What you return should be only the lines starting at the one that contains "You are a computer-use agent. Image" and running to the end of the listing, exactly as written, minus any pictures.

*** Data provided Section Begins ***

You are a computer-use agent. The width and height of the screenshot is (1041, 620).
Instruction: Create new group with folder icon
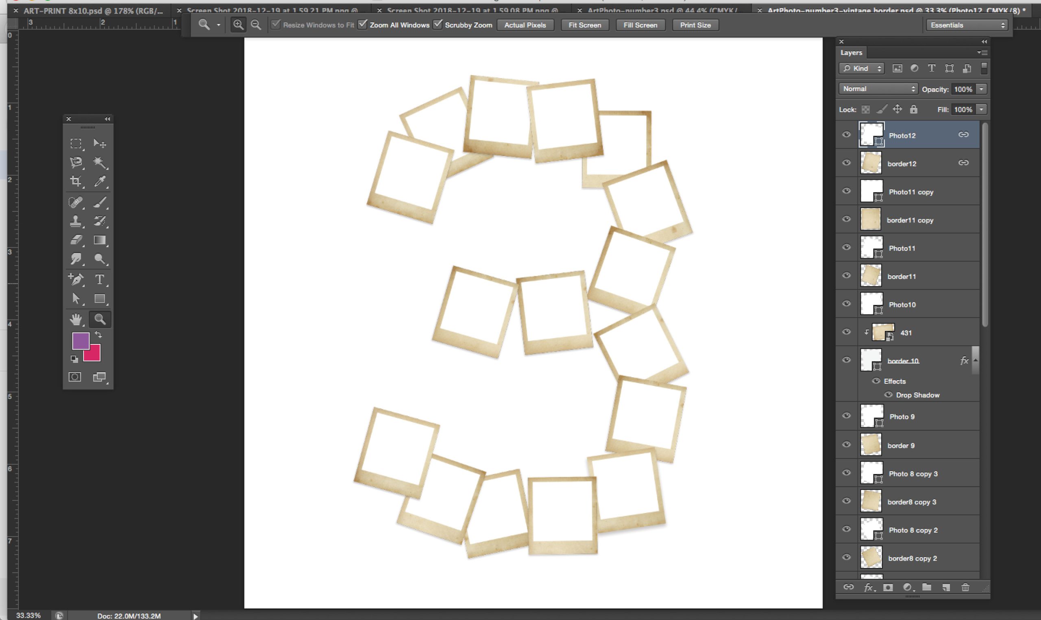point(927,587)
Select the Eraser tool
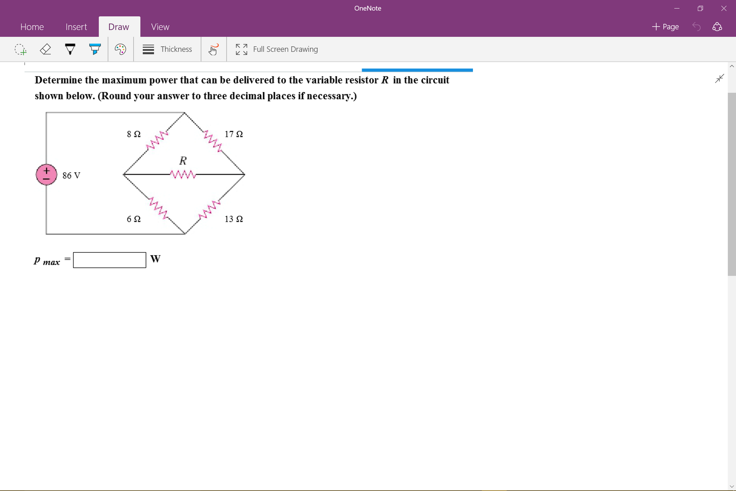This screenshot has height=491, width=736. coord(46,49)
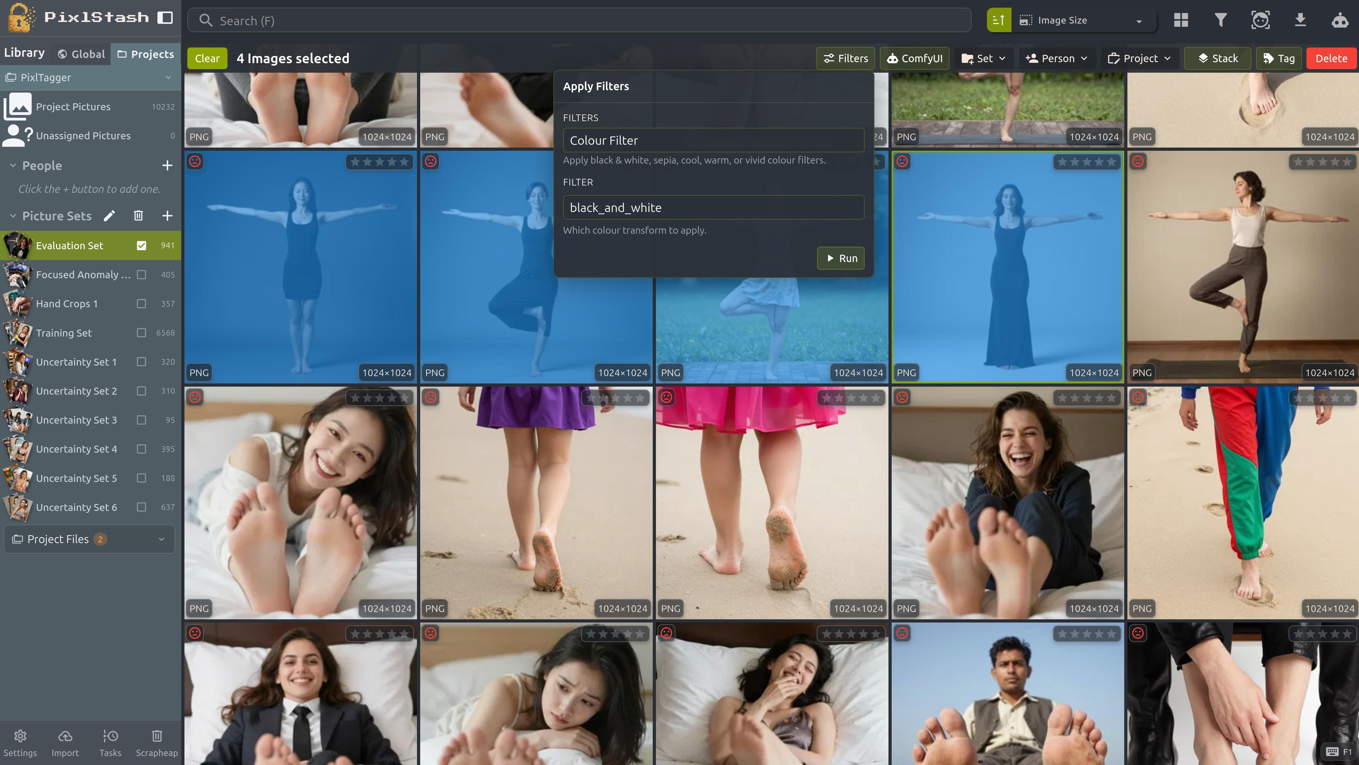Click the sort direction toggle icon
This screenshot has width=1359, height=765.
pyautogui.click(x=998, y=21)
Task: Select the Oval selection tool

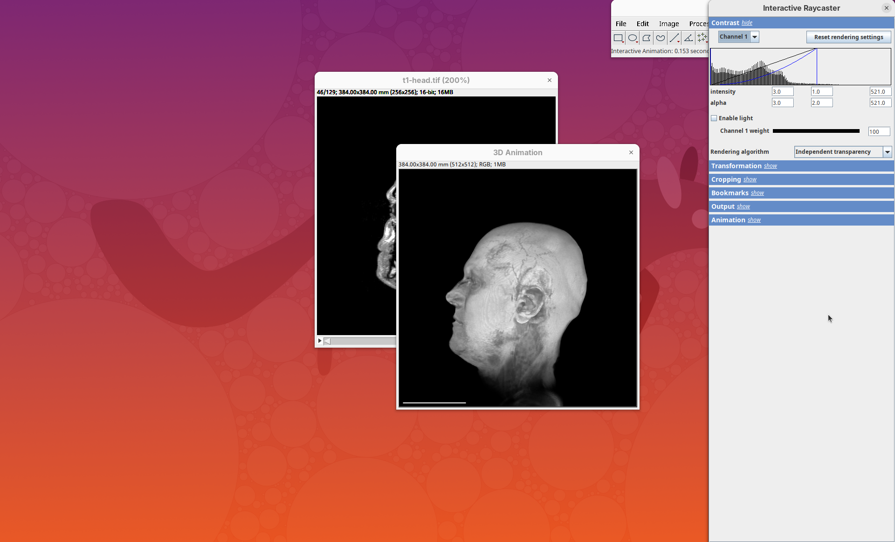Action: click(x=632, y=38)
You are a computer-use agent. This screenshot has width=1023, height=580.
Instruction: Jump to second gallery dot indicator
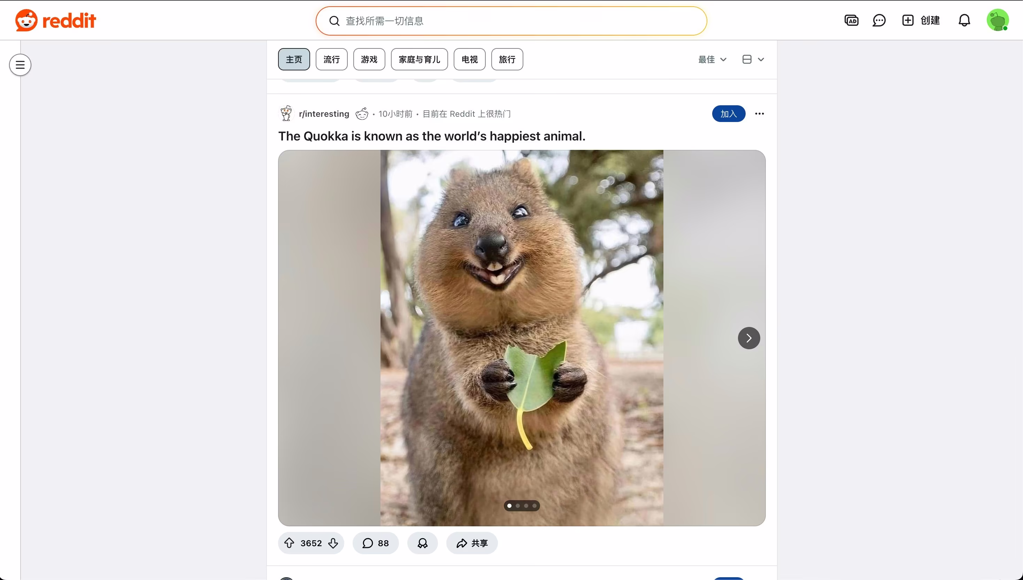[x=518, y=506]
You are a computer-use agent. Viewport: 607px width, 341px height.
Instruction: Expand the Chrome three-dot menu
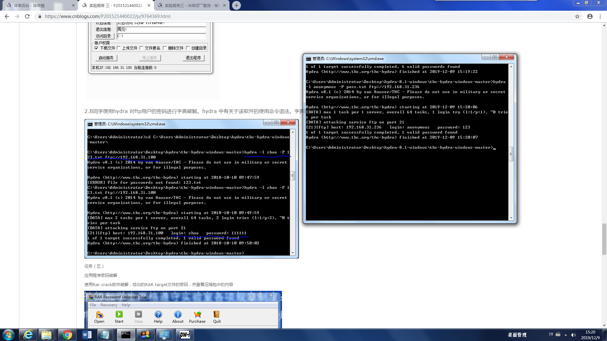[600, 16]

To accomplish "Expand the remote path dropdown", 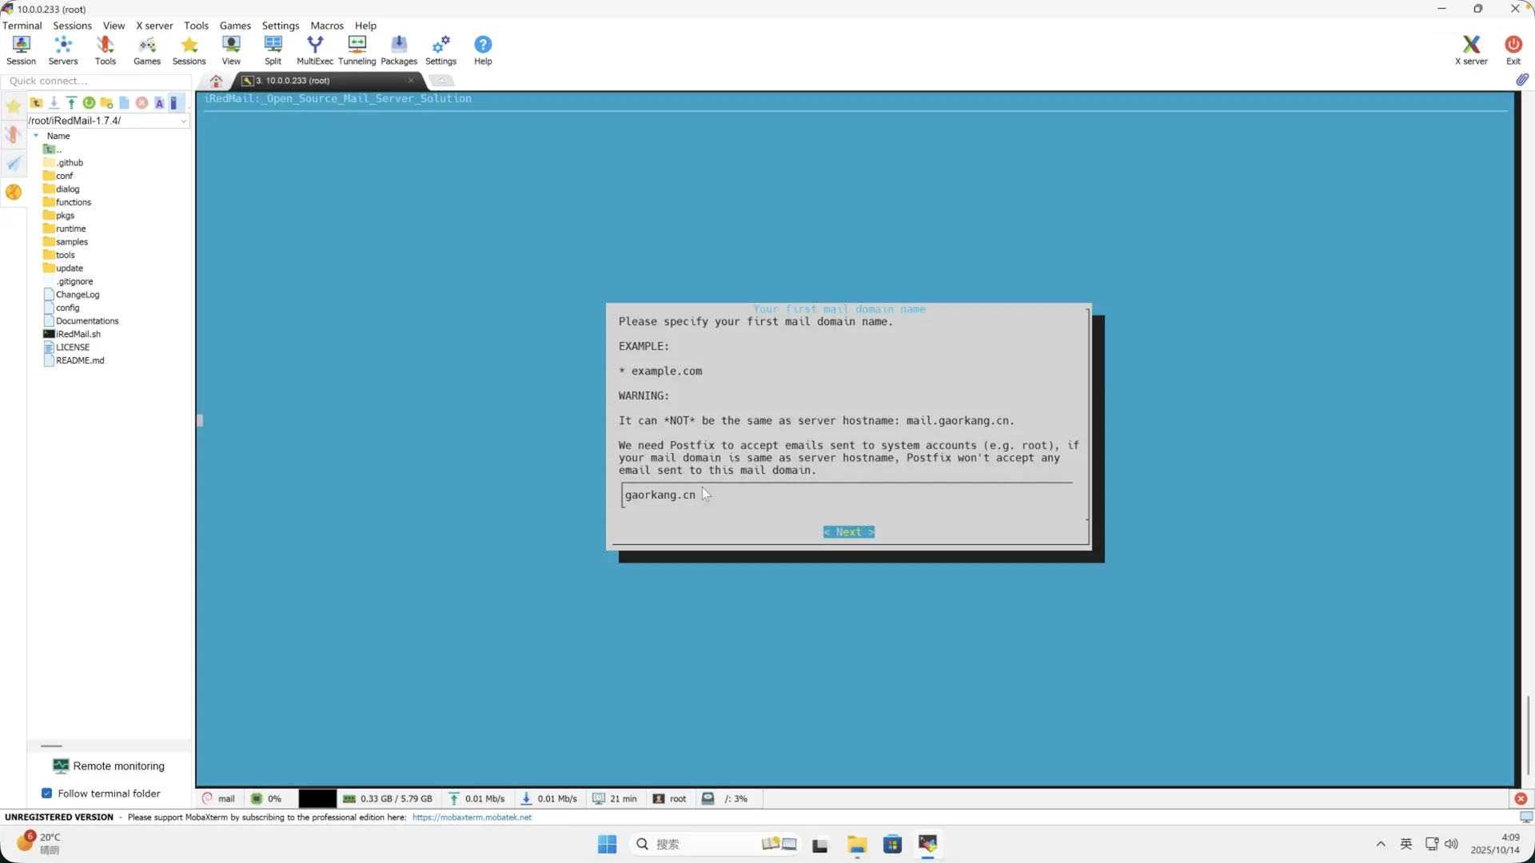I will (183, 121).
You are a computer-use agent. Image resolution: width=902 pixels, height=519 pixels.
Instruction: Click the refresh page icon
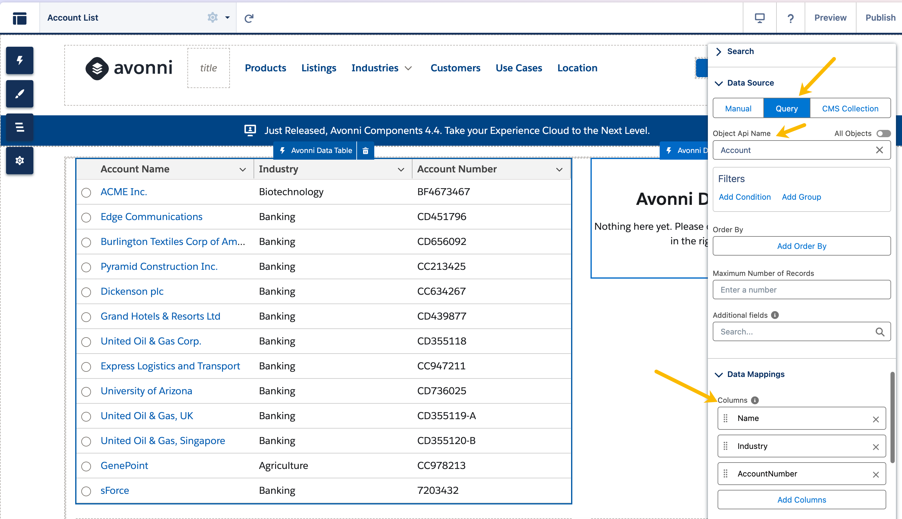click(249, 18)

*** Data provided Section Ends ***

Answer box:
You are a computer-use agent. Image resolution: width=902 pixels, height=519 pixels.
Instruction: Click the refresh page icon
click(249, 18)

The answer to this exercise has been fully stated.